Could you report every line from the entries that includes the word "will"?

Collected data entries
Content starts

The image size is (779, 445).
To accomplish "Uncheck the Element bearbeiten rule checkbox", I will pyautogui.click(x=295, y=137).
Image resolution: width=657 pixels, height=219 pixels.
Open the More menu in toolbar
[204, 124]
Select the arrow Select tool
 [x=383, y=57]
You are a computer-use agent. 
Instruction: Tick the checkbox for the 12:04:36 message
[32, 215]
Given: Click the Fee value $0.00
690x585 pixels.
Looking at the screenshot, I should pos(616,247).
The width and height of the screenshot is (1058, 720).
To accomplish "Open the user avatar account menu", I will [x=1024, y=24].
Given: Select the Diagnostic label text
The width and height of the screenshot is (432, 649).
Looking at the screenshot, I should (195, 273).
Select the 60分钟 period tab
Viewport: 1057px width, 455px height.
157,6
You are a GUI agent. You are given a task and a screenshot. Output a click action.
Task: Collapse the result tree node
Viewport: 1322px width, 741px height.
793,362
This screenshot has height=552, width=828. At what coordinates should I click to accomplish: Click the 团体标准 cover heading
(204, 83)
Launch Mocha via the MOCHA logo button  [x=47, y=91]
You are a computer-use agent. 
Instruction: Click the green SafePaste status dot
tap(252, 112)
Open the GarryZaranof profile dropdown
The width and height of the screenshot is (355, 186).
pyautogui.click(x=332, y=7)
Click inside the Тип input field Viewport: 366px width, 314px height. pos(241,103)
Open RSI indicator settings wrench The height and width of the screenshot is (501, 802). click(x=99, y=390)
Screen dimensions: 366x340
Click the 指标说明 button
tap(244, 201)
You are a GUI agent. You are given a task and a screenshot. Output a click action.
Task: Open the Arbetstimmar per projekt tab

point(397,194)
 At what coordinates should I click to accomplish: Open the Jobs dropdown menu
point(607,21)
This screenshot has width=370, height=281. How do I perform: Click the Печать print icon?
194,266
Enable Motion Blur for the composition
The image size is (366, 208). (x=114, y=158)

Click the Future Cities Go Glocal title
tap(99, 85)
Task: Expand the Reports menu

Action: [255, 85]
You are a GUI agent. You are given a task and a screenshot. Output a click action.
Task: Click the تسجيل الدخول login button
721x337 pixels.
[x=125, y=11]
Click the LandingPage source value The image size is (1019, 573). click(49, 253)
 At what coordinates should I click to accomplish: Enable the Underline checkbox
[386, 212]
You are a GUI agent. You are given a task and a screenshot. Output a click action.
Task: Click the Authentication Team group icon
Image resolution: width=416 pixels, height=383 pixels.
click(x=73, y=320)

Content ends

== Task result ==
To accomplish "Uncheck the Element bearbeiten rule checkbox", I will pyautogui.click(x=295, y=137).
To accomplish "Open the user avatar account menu", I will [x=1024, y=24].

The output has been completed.